Whilst studying History at Aberdeen University, I developed a fascination for a specific part of the library; that being Special Collections. Now studying Information & Library Studies at Robert Gordon University my fascination with special collections has been rejuvenated. On patrolling various special collections websites, I found the remit of University of St Andrew Library Department of Special Collections most interesting “to preserve and develop the collections in our care to make the collections accessible to both academic and public audiences.” This inspired me to seek my placement at St Andrews.
After conciliation with my course supervisor it was off to The University of St Andrews. However, as I approached the Special Collections department it was clear that they were indeed in temporary accommodation and the building did not add to my excitement -especially after visiting the newly refurbished main library which is visually impressive- however, the excitement of what lay behind the walls kept me going and I must rejoice! The building does not merit the treasures housed within. I was given a tour of the department and could not help but smile; the range of materials is outstanding and the staff shared my enthusiasm. The scope of wonders and personal highlights are too vast to mention and I could not possibly do them justice, so I encourage visitations. However, aside from my fascination and wonder at the collection I was on work placement and so was given a series of projects from areas of the department.
Special Collections has four main areas at St Andrews and my placement would see me sample each discipline. The first of my endeavours in Special Collections was working with the Reading Room team. Within any organisation standardisation is imperative and I was instructed on how to standardise spread sheets for the floor plans in locating Manuscripts. Although, this took the excitement away from looking at the rare materials, this was a critical process for the reading team in locating materials and proved extremely rewarding as the databases were used immediately upon completion. This also gave me insight into how the Special Collections department classified and shelved its material. After this task was complete I was making my way into the world of Muniments.
Due to Special Collections having moved, some of the muniments (University archives) were not stored correctly for archival purposes and were required to be filed chronologically with any duplicates being disposed of. This was extremely beneficial as from start to finish I carried out the processes of storing muniments within Special Collections, gaining experience in record management as well as the archival process. This project then led swiftly to my project with Manuscripts.

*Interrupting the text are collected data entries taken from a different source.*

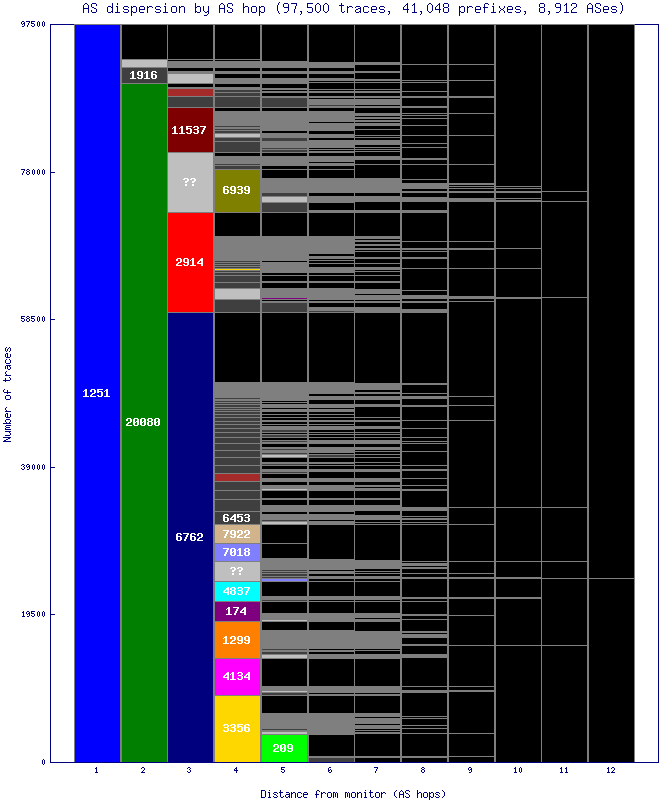
Task: Select the AS 6453 segment
Action: [x=237, y=518]
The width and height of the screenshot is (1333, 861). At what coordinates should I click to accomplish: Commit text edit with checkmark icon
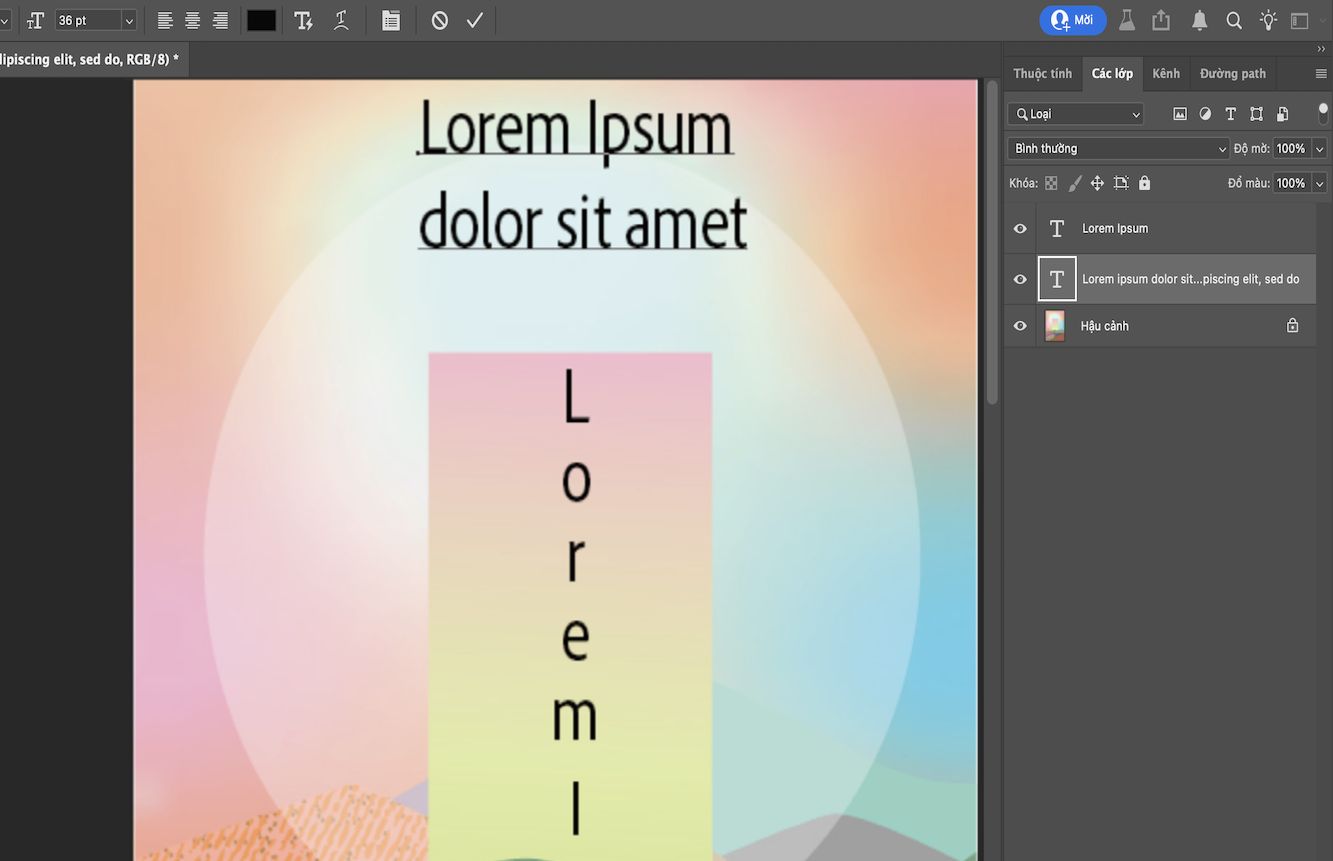474,19
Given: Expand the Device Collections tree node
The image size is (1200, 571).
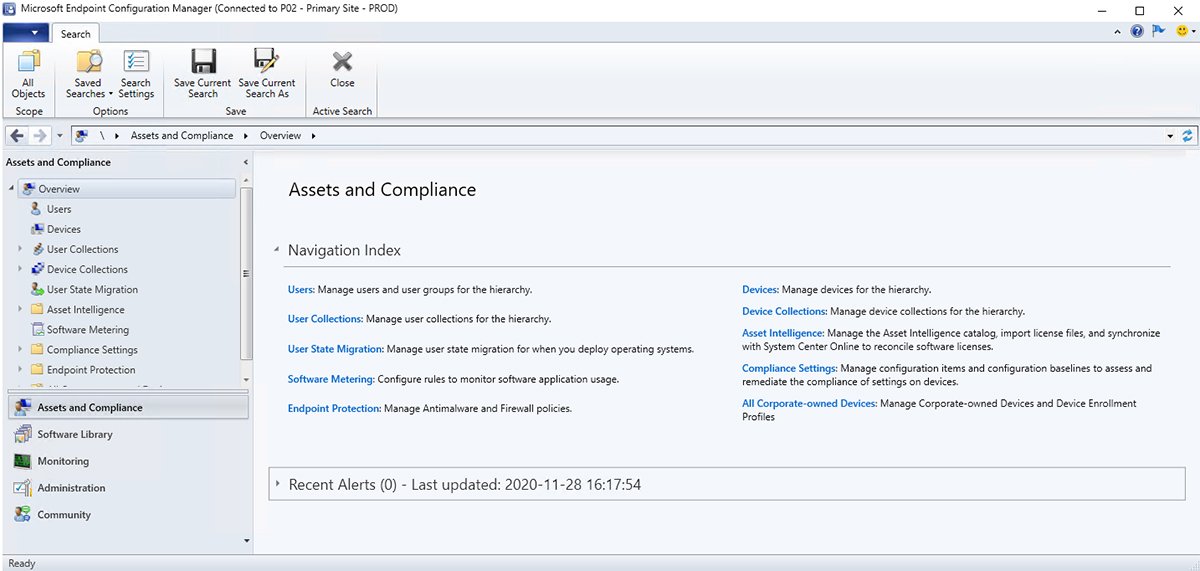Looking at the screenshot, I should point(20,269).
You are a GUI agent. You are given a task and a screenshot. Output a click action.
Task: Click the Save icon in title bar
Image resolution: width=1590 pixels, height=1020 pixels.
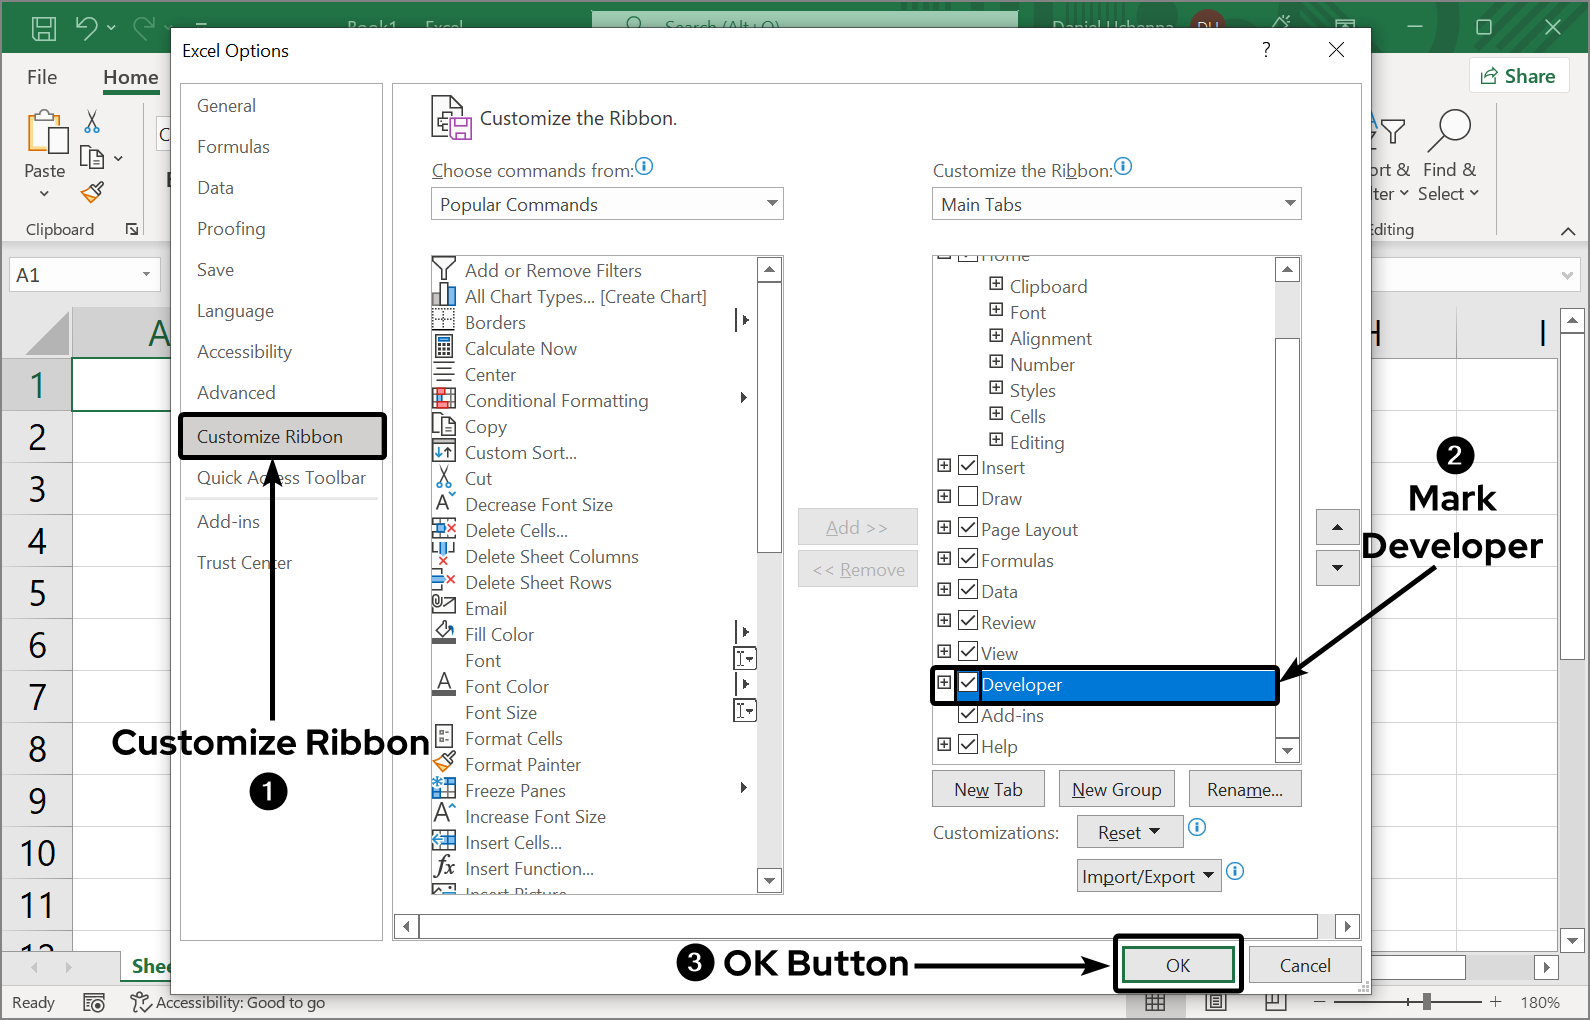point(44,27)
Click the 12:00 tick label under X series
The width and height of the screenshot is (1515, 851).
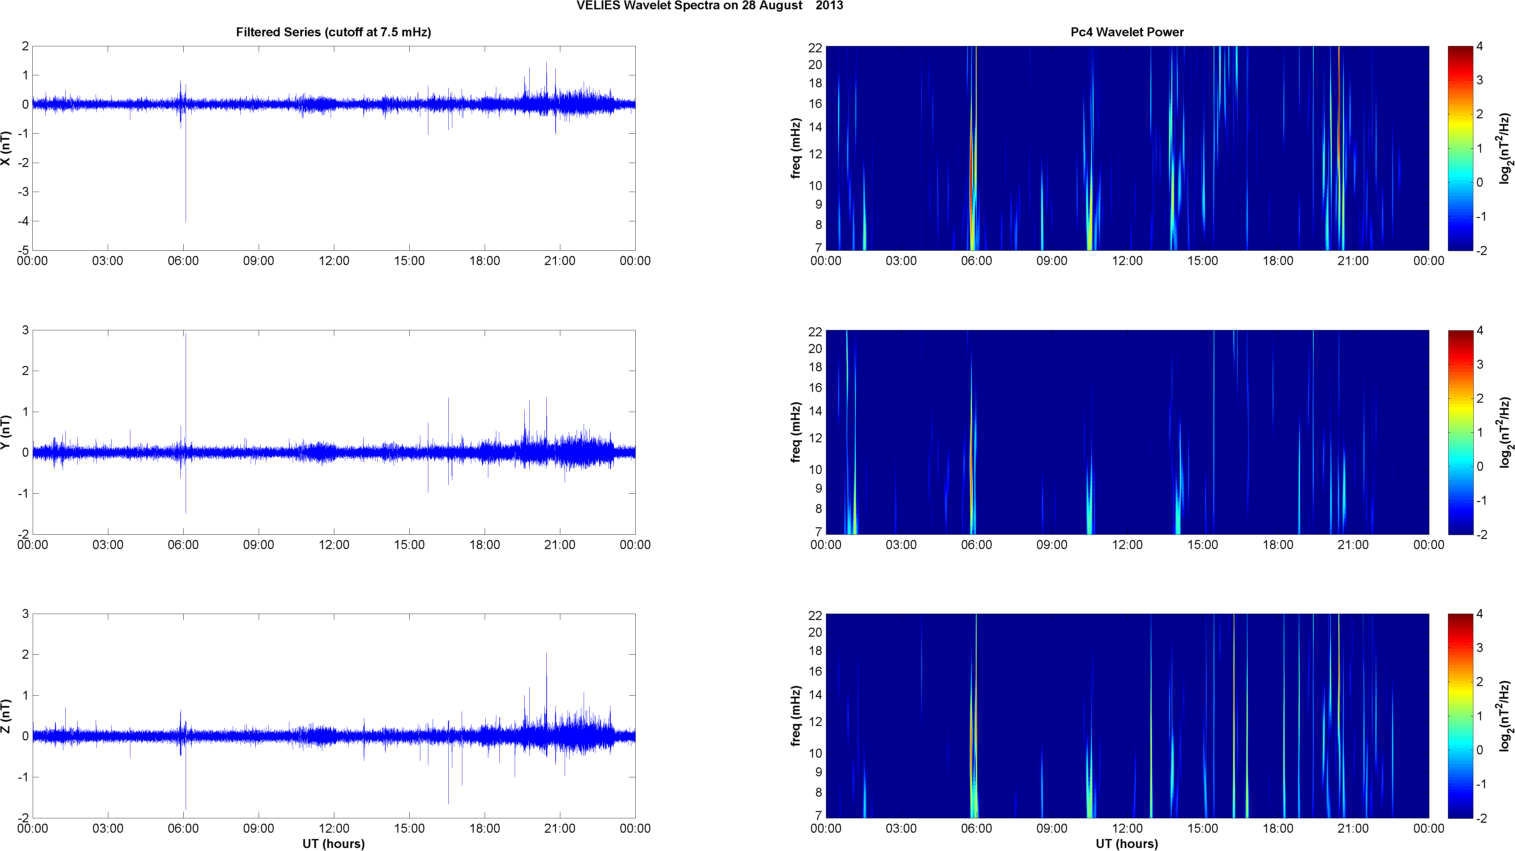(333, 261)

The project in which I was given here was to catalogue the Lumiere Press Ephemera Collection. Coming from a library setting where cataloguing is extremely fixed and there is not much room for creativity, I found cataloguing manuscripts liberating. Whilst cataloguing manuscripts the description field has no limitations so you can be as detailed as you like, which at first made it problematic as I had the tendency to deem everything important and to have extremely long descriptions, but I found this not entirely necessary or indeed feasible. However, I managed to get my technique right and included relevant material only and completed the task in time. Yet again, I was able to see the benefits of this straight away as the records went up online for people to access and it was very satisfying (yet worrying) that patrons would be accessing my catalogued entries in order to find this information.
Into my last week of placement, my final task was something not necessarily linked to Special Collections; but that of Social Media. Most universities boast the same achievements, whether it is in league tables, employment rates, or in reputation. However, what actually distinguishes universities is uniqueness- the ability to say, “Come study here and you will have access to these materials not found anywhere else”- and this is why Special Collections is imperative to the University. Therefore, marketing material and data is important, and while learning that the Special Collections team at St Andrews uses Twitter and Facebook amongst its marketing arsenal; none has been more successful than the Special Collections Blog “Echoes from the Vault.” This blog interacts with patrons and displays beautiful images of rare books and manuscripts with text. It is in this very blog in which I have been asked to write about my time within Special Collections. Although, I could have written solely about the fascination and wonder of all what the Special Collections department curates, I am here on work experience and can only say the insight into Special Collections has been most beneficial and will stand me in good stead for starting work as a professional. I must implore readers to visit the Special Collections department if you can for research purpose or just out of curiosity. My time here has been both fun and inspiring and I am sad to see it coming to an end. I now feel ready to make the transition from student to working professional thanks to this placement and can only thank those involved profusely. However, what professional job will I go into: Librarian or Archivist…
Ian is a post graduate student and he is currently working towards finishing his degree in Information and Library Studies at Robert Gordon University. He began his placement at St Andrews at the beginning of April and will be finishing this week. He will graduate and in December and hopes to have his decision between librarian or archivist made.